The Bitcoin price has risen back above US$21,000 and has probably triggered a short-term rally among all cryptocurrencies. But certain experts believe that September could actually be the toughest month for the flagship cryptocurrency. With rising economic conflicts in the US and abroad markets, the global stock market continues to dwindle, causing Bitcoin and other cryptocurrencies to plummet over time. Market analysts believe that BTC will continue to experience more volatility and witness rallies but in a downward trend. This Bitcoin price action has divided the market into two halves, where initially comes those investors who are holding up their investments to reap the profits when the market takes off, and the other part consists of those investors who are strategizing to sell off their investments. But for those, who are still strategizing and have yet not sold off their BTC tokens, there is good news! Data suggests that about 50% of BTC holders have been in positive or unrealized profit territory, based upon an on-chain metric known as Net Unrealized Profit or Loss, or NUPL. Hence, if you have yet not sold off your BTC tokens, you are probably in for some more profits.
Basically, 'unrealized' is a metric that holds immense importance for investors who have not yet sold their tokens. It is a measure of whether or not the investors would stand to gain or lose at their current average market price. Just before Bitcoin surged, about 47% or more than half of the BTC investors had been experiencing profits, and currently, as the token surged, the number has risen even higher. NUPL, which is a useful tool utilized to analyze market sentiments around Bitcoin says that for the token's unrealized profit or loss, whenever the number is positive, investors generate unrealized profits, whereas, when it's negative, more hold unrealized losses.
Bitcoin initially fell due to several macroeconomic factors such as rising inflation, geopolitical crises, and rising interest rates, these triggers continued to drive added short-term volatility in the crypto and stock markets. The crypto market still has a correlation with the stock market, which makes it even more intertwined with mainstream global financial factors.

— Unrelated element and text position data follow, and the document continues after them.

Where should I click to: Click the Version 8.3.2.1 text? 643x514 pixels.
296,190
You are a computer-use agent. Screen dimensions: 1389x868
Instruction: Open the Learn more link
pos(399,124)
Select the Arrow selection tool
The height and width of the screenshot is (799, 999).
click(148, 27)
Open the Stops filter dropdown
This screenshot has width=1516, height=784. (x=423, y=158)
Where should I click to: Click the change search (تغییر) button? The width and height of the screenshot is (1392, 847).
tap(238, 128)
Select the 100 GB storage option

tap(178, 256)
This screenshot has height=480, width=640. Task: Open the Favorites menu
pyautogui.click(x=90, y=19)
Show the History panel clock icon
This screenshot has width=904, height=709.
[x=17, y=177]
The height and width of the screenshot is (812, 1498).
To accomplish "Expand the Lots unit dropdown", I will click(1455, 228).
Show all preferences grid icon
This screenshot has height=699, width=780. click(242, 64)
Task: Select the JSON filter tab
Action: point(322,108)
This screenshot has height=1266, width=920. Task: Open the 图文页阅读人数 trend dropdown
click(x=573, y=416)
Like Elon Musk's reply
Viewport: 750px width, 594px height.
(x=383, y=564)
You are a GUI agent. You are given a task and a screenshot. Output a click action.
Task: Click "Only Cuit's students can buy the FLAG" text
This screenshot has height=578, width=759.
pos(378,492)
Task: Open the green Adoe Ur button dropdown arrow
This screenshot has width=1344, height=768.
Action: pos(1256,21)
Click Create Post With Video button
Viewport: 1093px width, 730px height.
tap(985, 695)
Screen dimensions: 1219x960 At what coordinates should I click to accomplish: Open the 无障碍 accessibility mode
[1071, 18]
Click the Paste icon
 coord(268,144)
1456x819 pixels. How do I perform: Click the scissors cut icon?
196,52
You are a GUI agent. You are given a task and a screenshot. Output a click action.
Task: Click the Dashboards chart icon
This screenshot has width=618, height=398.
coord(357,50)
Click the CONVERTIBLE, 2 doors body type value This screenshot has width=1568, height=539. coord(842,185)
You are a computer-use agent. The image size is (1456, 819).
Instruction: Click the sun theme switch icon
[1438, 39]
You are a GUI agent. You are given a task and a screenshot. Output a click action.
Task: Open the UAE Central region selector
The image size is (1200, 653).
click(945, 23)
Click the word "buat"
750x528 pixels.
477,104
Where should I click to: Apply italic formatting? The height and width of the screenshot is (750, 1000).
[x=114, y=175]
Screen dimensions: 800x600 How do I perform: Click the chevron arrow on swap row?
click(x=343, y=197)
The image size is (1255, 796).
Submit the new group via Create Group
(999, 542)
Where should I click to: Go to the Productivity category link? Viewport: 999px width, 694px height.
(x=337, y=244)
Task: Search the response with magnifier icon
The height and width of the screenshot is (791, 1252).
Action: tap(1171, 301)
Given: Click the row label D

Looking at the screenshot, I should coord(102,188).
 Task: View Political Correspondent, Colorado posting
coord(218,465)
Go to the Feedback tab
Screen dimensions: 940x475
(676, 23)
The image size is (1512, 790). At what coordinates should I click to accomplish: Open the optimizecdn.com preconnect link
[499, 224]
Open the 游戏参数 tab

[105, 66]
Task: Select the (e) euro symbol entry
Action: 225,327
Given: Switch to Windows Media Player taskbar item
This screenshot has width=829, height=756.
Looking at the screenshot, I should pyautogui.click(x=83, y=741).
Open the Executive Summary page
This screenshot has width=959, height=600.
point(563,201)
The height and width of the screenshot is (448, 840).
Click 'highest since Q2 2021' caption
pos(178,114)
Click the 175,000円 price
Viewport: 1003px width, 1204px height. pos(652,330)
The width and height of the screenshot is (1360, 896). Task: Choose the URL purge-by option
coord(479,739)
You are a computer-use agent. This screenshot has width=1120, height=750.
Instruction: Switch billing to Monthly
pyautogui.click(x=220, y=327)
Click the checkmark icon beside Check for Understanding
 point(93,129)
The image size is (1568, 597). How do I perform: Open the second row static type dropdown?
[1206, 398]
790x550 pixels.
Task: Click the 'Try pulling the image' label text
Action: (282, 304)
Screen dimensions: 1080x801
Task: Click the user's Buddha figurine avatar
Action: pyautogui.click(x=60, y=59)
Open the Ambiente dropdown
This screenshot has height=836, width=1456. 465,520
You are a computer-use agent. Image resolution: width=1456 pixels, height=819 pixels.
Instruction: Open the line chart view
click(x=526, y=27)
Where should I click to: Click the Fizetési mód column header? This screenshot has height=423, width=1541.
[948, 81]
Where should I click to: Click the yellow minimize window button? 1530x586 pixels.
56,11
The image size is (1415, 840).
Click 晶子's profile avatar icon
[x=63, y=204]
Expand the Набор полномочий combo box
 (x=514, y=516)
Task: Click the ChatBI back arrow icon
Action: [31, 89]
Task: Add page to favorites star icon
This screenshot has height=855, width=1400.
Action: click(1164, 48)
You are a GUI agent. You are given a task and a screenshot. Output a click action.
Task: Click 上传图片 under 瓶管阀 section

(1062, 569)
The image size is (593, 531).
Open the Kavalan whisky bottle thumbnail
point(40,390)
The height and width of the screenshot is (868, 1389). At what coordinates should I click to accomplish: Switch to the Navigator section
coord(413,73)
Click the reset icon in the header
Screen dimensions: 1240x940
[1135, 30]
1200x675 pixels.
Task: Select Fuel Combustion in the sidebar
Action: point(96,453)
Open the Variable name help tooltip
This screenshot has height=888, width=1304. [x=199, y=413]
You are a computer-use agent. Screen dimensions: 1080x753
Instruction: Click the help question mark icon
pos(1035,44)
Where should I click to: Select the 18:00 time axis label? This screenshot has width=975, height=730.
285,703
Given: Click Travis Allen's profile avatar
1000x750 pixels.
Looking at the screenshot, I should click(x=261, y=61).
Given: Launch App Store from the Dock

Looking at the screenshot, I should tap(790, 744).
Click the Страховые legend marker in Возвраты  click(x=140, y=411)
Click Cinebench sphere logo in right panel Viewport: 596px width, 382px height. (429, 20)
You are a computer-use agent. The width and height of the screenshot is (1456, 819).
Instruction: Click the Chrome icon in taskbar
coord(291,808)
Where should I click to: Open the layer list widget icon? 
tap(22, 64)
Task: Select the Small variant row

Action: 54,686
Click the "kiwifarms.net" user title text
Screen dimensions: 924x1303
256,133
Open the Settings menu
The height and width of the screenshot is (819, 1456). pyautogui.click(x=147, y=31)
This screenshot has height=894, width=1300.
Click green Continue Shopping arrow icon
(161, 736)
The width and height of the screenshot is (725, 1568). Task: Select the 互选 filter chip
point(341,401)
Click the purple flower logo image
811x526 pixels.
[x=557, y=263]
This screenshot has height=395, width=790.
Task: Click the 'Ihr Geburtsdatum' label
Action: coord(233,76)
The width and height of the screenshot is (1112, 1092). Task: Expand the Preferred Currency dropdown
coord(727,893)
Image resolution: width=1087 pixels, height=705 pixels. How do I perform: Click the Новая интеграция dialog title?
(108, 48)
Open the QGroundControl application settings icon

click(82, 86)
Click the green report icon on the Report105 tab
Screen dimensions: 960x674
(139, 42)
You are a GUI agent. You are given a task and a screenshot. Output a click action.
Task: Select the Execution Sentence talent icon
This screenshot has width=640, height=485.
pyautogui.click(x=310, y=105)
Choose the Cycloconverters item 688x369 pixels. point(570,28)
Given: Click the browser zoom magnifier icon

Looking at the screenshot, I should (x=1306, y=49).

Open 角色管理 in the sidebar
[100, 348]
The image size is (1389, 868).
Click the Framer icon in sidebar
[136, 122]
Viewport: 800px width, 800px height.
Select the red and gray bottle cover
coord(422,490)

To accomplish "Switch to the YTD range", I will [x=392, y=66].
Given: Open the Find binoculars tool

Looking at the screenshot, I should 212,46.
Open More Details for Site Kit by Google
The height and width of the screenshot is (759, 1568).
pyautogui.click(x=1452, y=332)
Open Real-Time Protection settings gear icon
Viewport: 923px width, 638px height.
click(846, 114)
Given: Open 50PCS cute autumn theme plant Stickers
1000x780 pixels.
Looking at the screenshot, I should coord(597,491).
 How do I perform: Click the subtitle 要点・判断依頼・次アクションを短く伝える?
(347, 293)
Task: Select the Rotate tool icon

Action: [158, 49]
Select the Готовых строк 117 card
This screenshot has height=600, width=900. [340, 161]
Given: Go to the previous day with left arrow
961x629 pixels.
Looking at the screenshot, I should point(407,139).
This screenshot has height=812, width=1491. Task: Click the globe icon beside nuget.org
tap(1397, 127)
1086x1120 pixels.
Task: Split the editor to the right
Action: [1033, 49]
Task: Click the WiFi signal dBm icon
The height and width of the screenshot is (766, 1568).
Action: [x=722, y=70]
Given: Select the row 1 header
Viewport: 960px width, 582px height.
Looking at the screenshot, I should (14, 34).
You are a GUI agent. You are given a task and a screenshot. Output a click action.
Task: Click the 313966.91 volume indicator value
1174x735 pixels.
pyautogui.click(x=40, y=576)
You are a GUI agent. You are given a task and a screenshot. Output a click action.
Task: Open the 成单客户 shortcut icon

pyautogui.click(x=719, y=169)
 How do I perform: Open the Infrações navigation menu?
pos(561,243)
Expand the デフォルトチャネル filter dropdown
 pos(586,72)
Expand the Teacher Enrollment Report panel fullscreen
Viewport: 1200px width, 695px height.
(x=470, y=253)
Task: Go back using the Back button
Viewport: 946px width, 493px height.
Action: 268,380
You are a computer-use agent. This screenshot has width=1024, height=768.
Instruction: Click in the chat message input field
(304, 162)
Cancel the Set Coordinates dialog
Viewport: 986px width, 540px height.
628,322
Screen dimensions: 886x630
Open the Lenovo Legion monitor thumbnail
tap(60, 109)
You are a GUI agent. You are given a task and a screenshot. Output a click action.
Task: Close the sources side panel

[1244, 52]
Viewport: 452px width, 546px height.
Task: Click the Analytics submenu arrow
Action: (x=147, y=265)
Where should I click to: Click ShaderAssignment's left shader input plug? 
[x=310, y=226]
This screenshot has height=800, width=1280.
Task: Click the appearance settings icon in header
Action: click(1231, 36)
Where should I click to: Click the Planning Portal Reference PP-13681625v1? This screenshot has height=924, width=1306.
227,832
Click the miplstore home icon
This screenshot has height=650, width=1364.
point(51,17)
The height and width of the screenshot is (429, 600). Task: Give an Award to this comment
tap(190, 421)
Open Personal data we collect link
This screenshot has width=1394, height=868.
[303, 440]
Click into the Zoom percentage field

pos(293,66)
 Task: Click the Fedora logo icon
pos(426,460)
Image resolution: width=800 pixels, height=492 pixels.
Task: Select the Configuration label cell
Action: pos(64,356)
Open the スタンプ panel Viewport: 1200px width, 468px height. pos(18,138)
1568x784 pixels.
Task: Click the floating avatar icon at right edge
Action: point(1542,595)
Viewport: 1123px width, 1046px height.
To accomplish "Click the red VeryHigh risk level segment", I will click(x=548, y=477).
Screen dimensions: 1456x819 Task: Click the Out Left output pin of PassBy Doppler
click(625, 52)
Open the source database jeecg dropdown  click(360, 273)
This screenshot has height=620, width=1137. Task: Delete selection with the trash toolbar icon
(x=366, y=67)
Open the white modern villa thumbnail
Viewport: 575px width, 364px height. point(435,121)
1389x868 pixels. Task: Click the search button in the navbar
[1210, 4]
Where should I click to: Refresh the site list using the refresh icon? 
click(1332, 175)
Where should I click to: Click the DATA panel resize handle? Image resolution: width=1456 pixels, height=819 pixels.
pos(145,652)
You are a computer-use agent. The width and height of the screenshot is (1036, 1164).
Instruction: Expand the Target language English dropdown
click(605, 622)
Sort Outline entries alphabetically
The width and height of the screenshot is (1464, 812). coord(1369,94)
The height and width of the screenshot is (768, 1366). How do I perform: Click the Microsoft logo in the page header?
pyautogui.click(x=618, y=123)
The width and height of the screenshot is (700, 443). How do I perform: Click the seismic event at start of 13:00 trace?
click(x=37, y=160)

Glassnode says that the number of Bitcoin addresses actually holding BTC tokens has decreased over the period of 7 days. This indicates that investors are trading and holding more Bitcoin and believe the crypto market will surely gain value over time. By shifting their tokens from exchanges and into storage, they can avoid potential losses if the market were to crash again. As the BTC price has been sharply struggling to regain back its lost value, over the past few months, it has certainly yielded some profits, and now only 40% of the investors lay in red. Nevertheless, the estimated unrealized profit might drive potential investors on becoming bullish on BTC and aid the price to surge eventually.